Chris Christie headed off to Las Vegas (to campaign in the Shelly Adelson primary) a vindicated man, at least according to the $1 million taxpayer-funded report prepared at Christie’s behest by Gibson, Dunn, & Crutcher.
That the “more than 70 witnesses” interviewed for the report did not include Bridget Kelly, a deputy chief of staff to Christie, or David Wildstein, a Christie appointee to the Port Authority—the only two people thus far known to have participated in the George Washington Bridge lane shutdown that was the report’s purported subject—prompted The New York Times to denounce the report as a “whitewash.” But if you take the Gibson, Dunn report at face value — something I wouldn’t recommend — it still calls seriously into question Christie’s fitness for higher office.
Consider the following:
1. Christie thinks Fort Lee has too many dedicated toll lanes. According to the report, David Wildstein had a lot of “crazy” ideas. One of these ideas, which Wildstein first raised in 2010, was that Fort Lee shouldn’t have three dedicated toll lanes leading onto the George Washington Bridge. One could understand this point of view if Wildstein had meant there should be more such dedicated lanes in Fort Lee. (Let’s face it, the borough of Fort Lee is one big on-ramp to the George Washington Bridge.) But Wildstein thought there should be fewer such lanes. He thought this well before the Christie camp had the vaguest idea who Fort Lee Mayor Mark Sokolich was, much less that it would want to punish him. Screwing with Fort Lee’s lanes leading to the bridge was an idea that Wildstein thought had intrinsic value as public policy.

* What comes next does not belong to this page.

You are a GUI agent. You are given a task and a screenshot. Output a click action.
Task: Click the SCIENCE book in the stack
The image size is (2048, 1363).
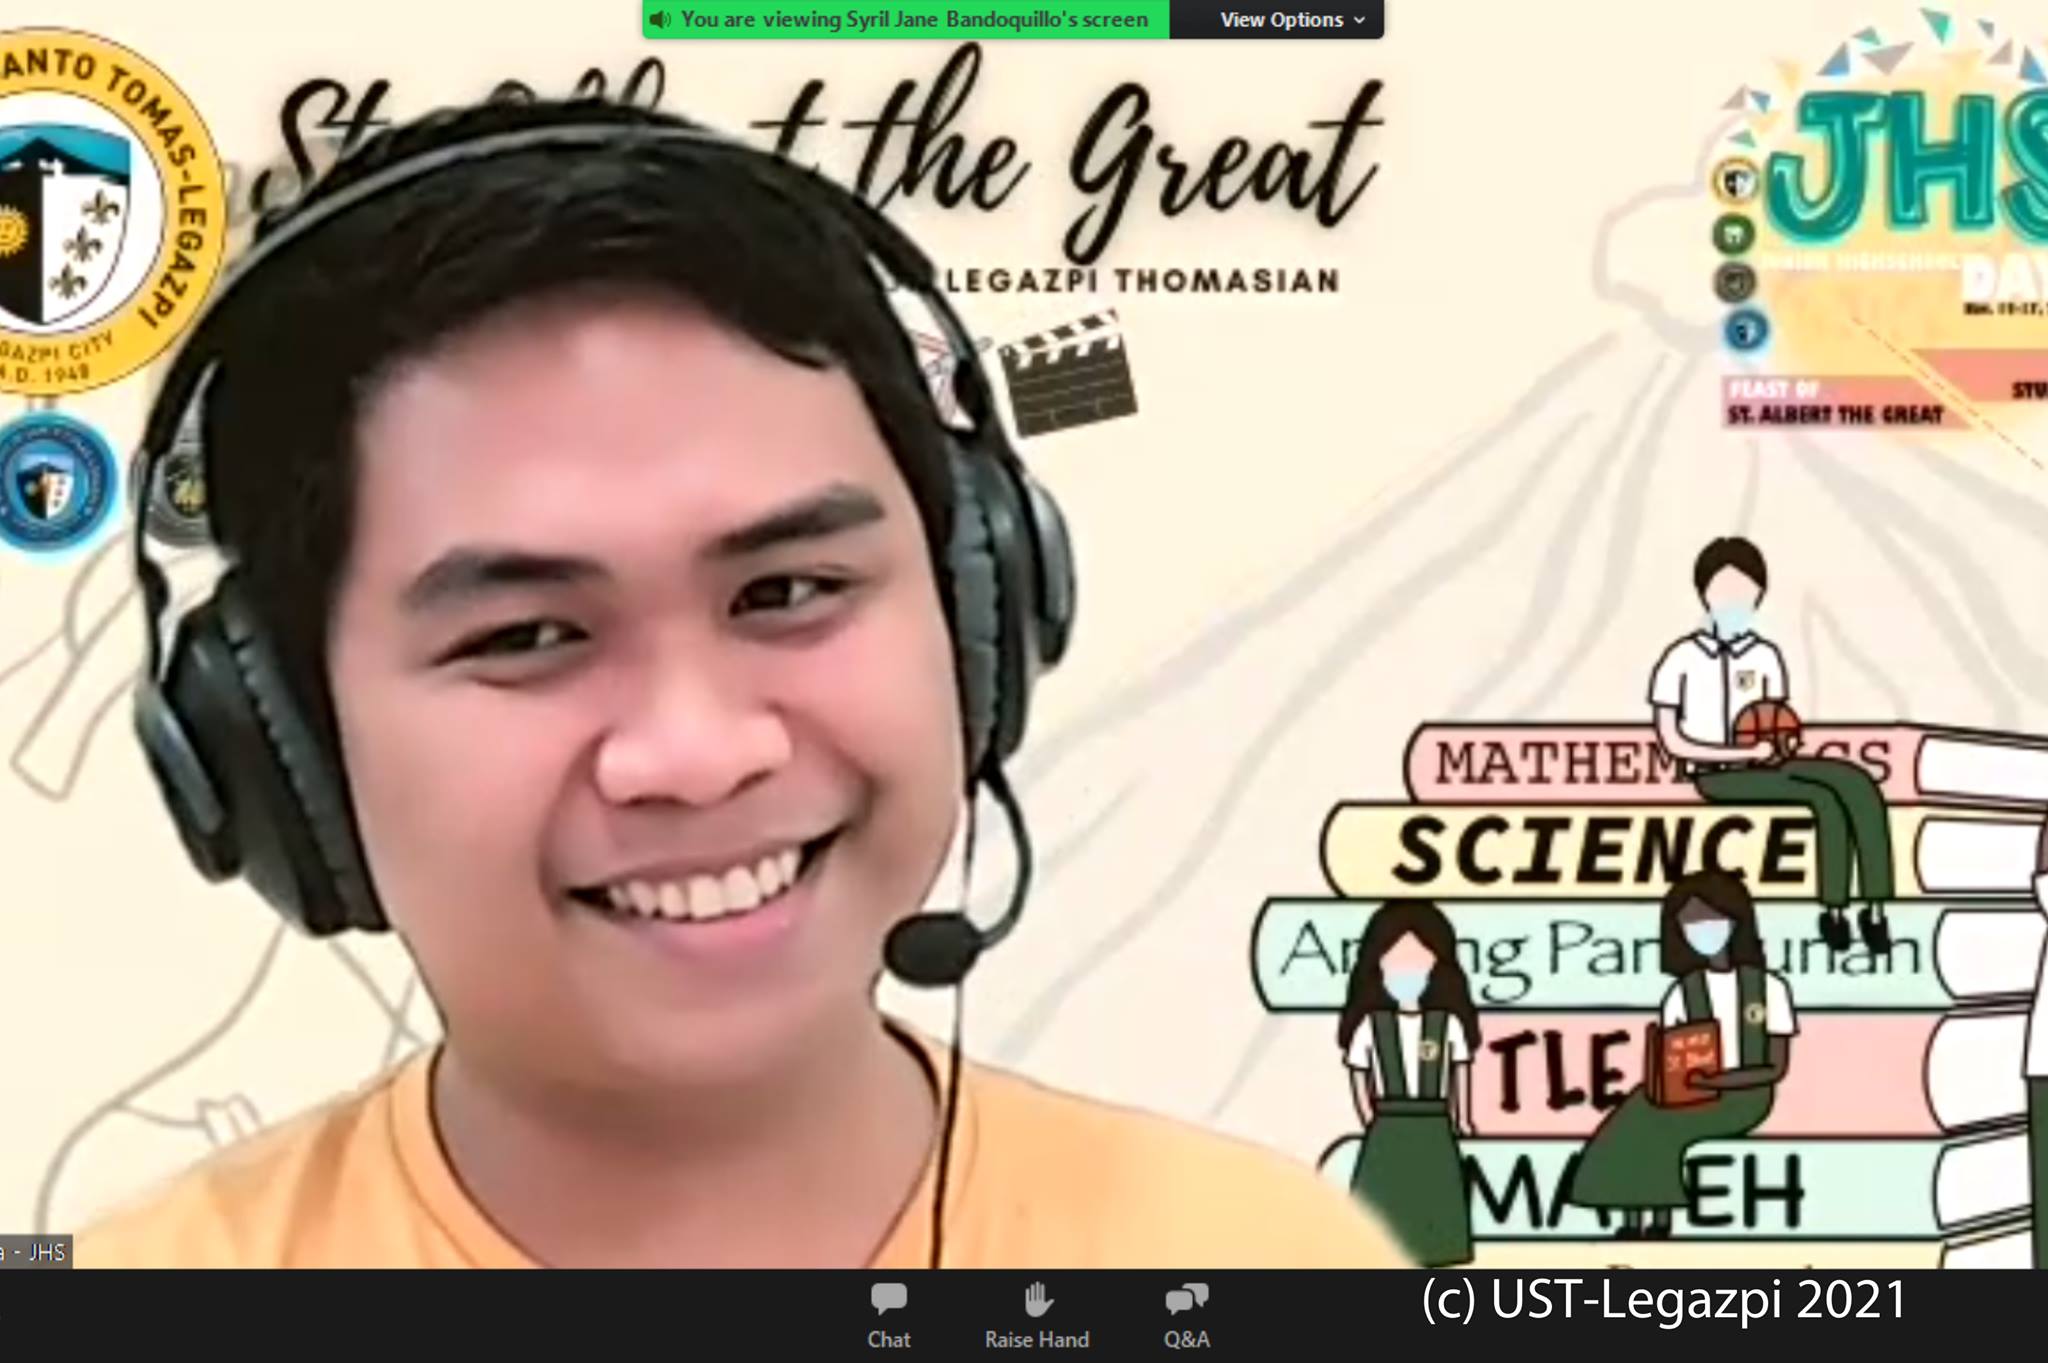click(1600, 851)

What sort of fool gives such a person any authority over New Jersey’s highways? Someone who shares Wildstein’s belief that Fort Lee has too many dedicated toll lanes. And indeed, on Dec. 2, Christie said, “I think we should review that entire policy ’cause I don’t really know why Fort Lee needs three dedicated lanes, to tell you the truth.” Do we want such a person appointing the next transportation secretary?
2. Christie has a terrible memory. Wildstein “mentioned the traffic issue” to Christie at a public event while the lane closures were occurring. We can only speculate precisely how Wildstein phrased this (“Oh, by the way, I’ve been slowing down traffic leading to the George Washington Bridge”), but Christie didn’t remember the exchange later. For that matter, at a January press conference Christie could barely remember that he’d attended high school with Wildstein (“Let me just clear something up, okay, about my ‘childhood friend’ David Wildstein … We were not even acquaintances in high school”). This despite the fact that Wildstein was the statistician on the high school baseball team that Christie played on! A president is called on constantly to remember all sorts of things: names of foreign leaders, the difference between Shiites and Sunnis, etc. The White House is no place for an absent-minded professor.
3. Christie is not a person his closest aides will confide in. If I were governor and my political associates were plotting to turn Fort Lee into a parking lot, I like to think they’d feel comfortable letting me in on the prank. That would give me an opportunity to stop it (or, alternatively, for us all to share a collegial and morale-building giggle about it). Similarly, when Christie called a meeting of his senior staff on Dec. 13 and asked any who might have known of the lane closings to come forward, none did. One reason for their hesitation may have been that Christie had 11 days earlier gone out on a limb denying any involvement (“I worked the cones, actually. Unbeknownst to everybody I was actually the guy out there, in overalls and a hat. You really are not serious with that question”). A wiser and more presidential course for Christie might have been to reverse the order of these two actions: Ask the senior staff if they were involved, and only then, once assured that they were not, mock any suggestion that he was responsible.
4. Christie is very gullible … and maybe a little bit shy. As the report makes clear, The Wall Street Journal published its first stories speculating on political motives for the lane closings on Sept. 17 and Oct. 1. But Christie was told they were for a traffic study, and he didn’t question that, even though the Oct. 1 story had Port Authority Executive Director Patrick Foye denouncing the lane closings and halting them. Christie, according to the report, accepted Wildstein’s cobbled-together justifications for the “study.”